#### EXERCISE INPUT
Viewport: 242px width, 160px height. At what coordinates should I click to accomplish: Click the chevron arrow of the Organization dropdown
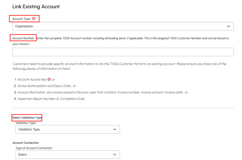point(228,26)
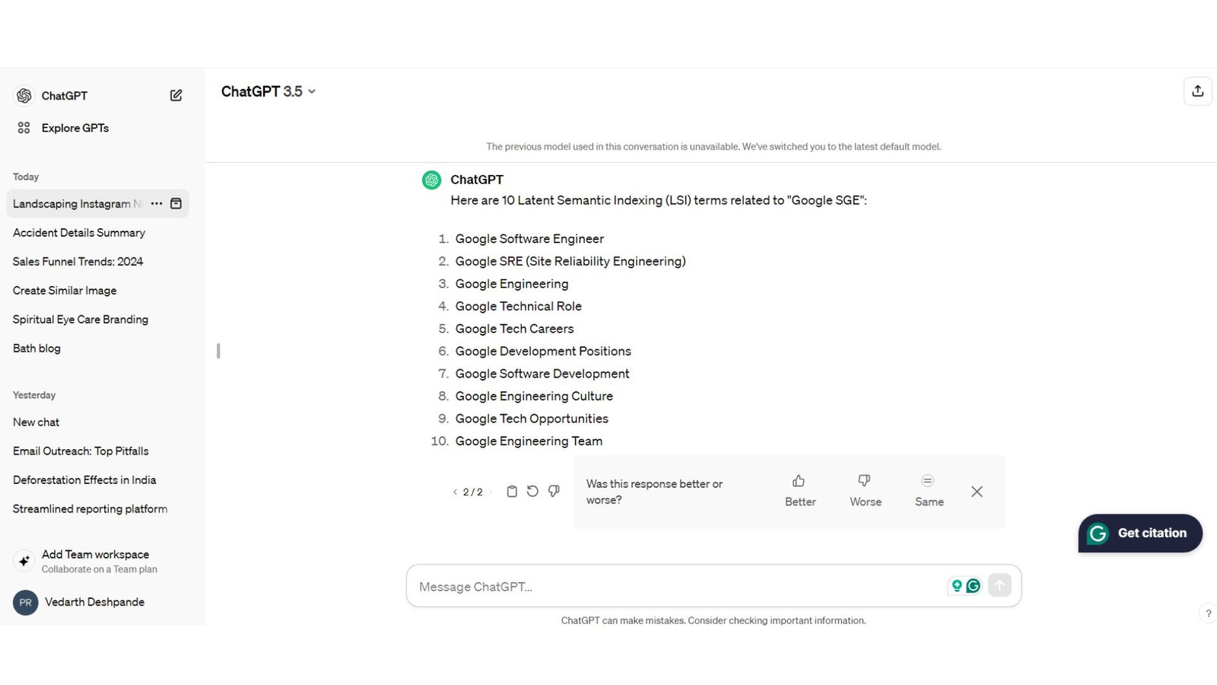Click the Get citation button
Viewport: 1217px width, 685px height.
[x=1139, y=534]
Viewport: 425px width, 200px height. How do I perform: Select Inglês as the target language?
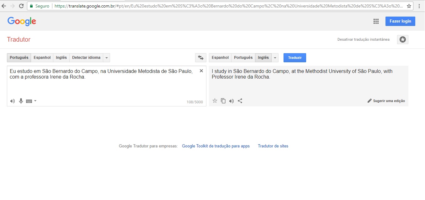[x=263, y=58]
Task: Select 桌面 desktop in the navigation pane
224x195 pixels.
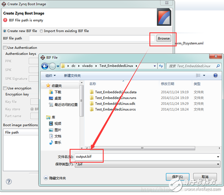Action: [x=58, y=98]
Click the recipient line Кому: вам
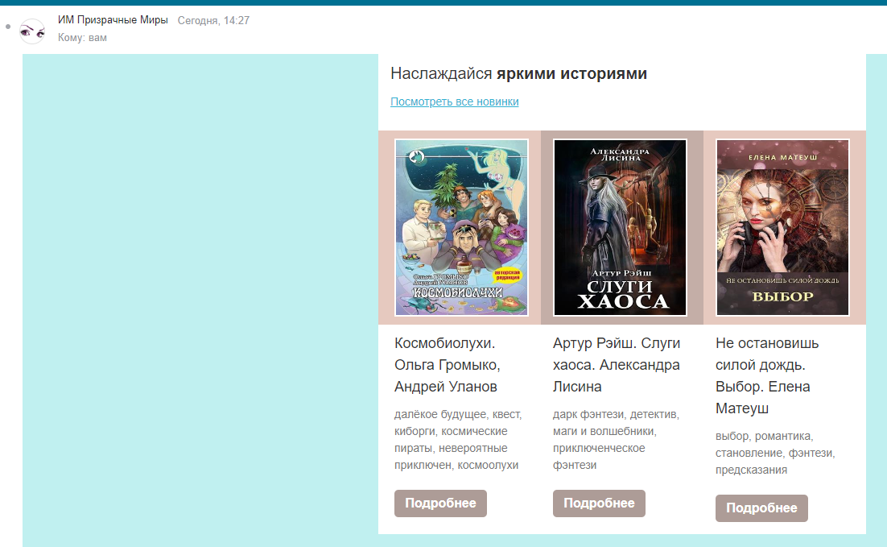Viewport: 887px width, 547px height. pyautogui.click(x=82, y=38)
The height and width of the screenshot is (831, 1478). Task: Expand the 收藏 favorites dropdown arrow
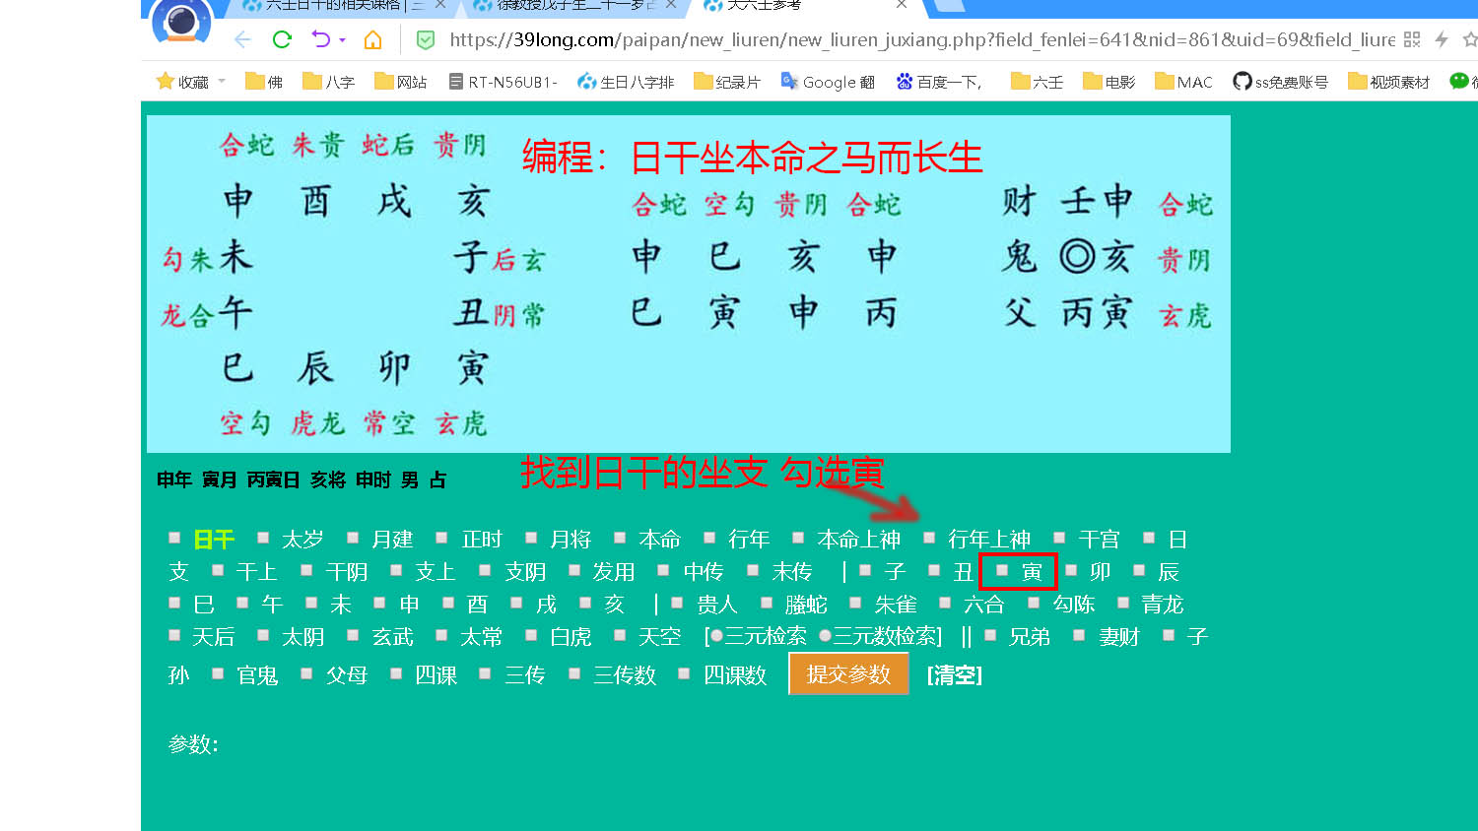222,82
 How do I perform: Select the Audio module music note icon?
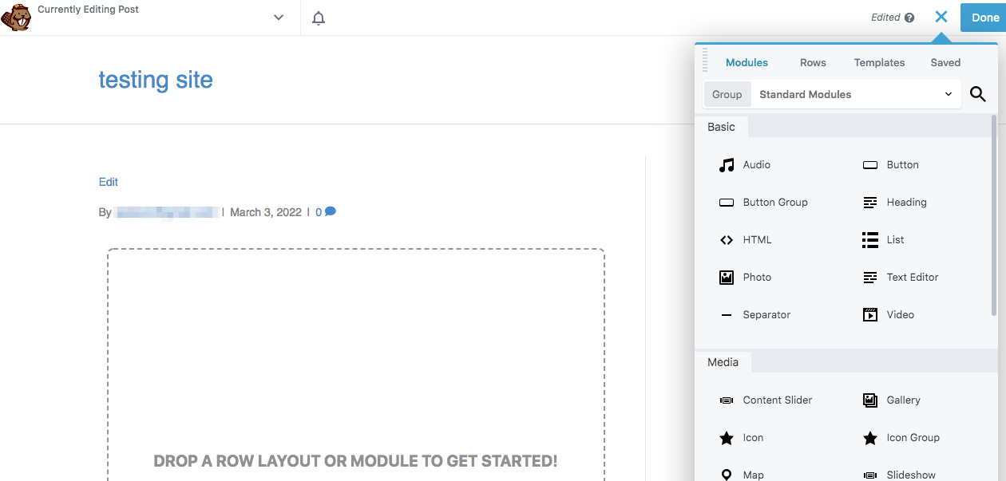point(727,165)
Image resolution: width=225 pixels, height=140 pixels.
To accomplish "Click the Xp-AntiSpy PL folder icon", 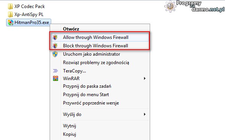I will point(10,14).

--

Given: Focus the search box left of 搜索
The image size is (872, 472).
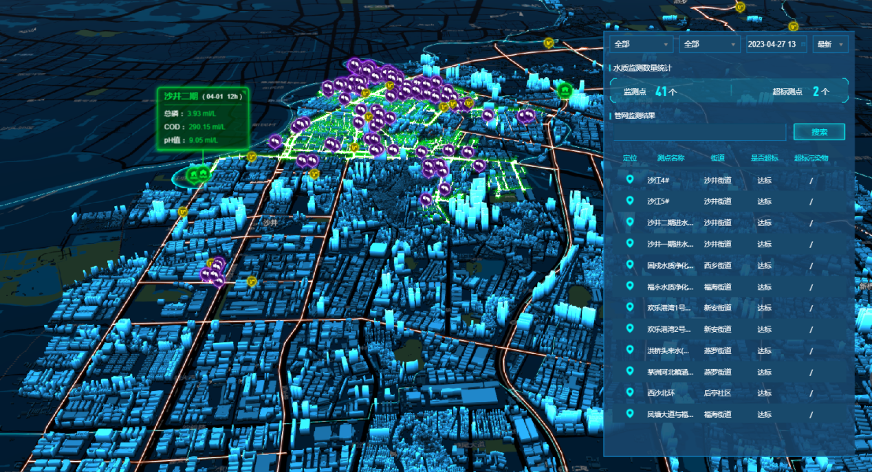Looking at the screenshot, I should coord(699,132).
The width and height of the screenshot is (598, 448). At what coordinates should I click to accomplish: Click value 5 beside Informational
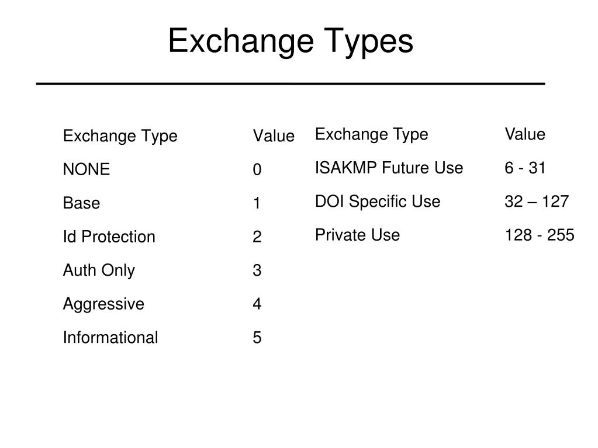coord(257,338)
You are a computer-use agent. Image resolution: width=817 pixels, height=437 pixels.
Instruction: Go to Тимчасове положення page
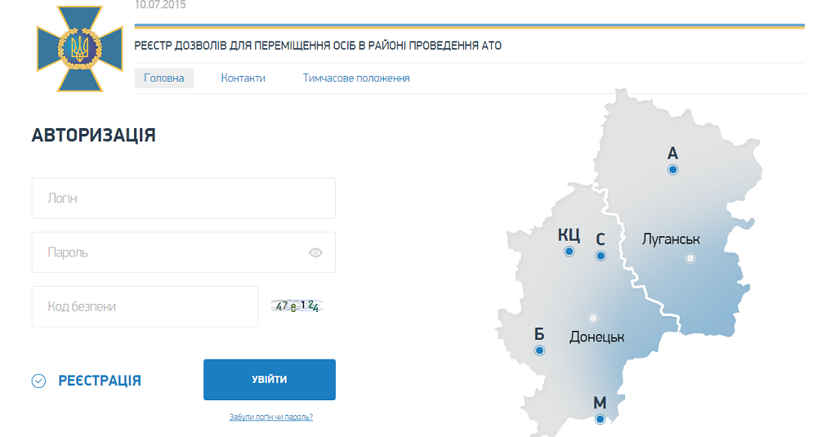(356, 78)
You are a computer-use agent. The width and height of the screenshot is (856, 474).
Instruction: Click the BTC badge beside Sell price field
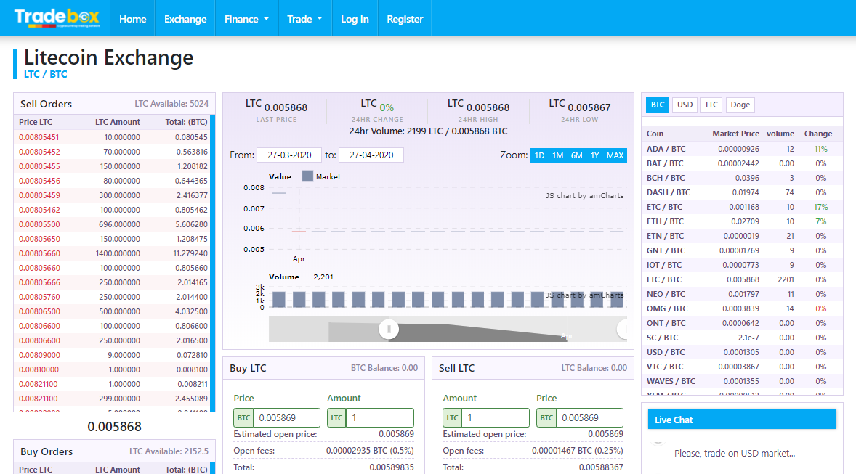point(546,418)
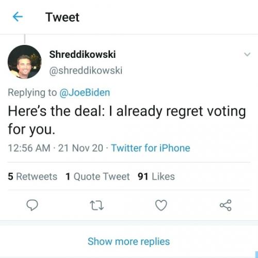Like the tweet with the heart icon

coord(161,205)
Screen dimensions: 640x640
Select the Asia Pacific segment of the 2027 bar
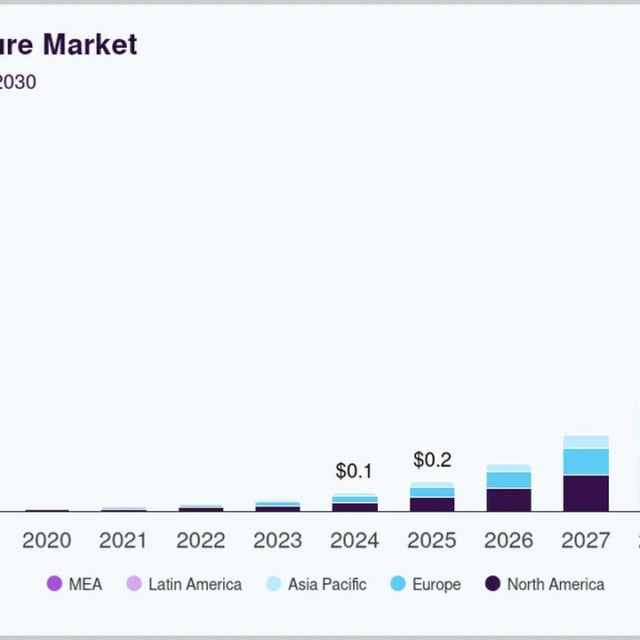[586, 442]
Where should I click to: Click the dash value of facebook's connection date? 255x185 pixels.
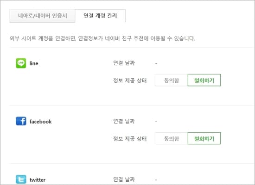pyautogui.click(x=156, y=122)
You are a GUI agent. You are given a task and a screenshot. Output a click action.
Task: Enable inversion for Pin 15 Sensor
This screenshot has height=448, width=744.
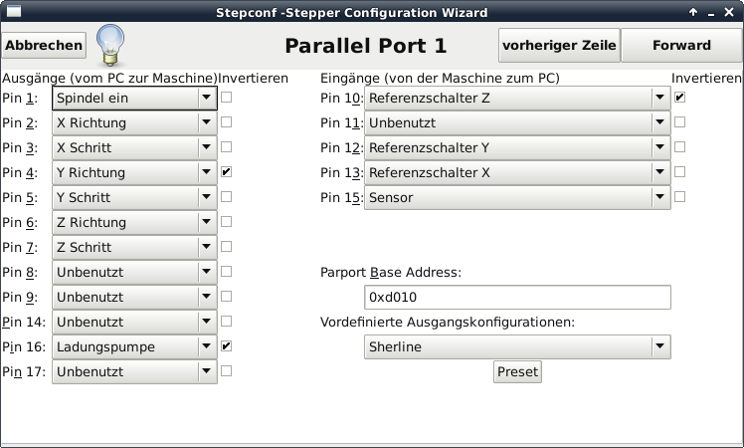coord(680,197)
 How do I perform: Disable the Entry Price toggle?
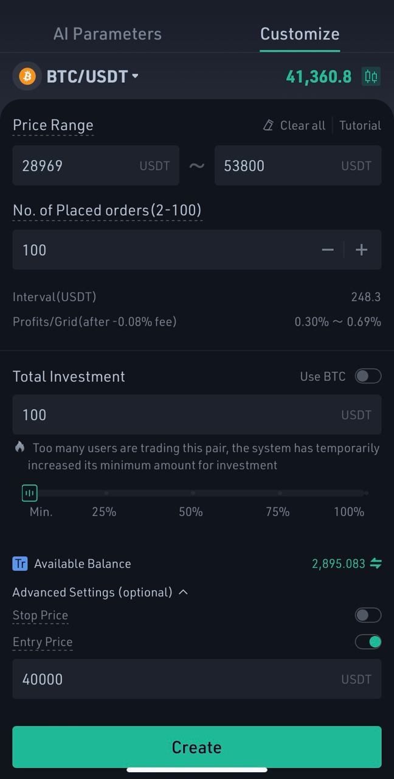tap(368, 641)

#### PROMPT
Every line in the listing that holds "resolution" belongs in the answer.

#### OUTPUT BELOW
Image resolution: width=225 pixels, height=140 pixels.
You are a computer-use agent. Image resolution: width=817 pixels, height=437 pixels.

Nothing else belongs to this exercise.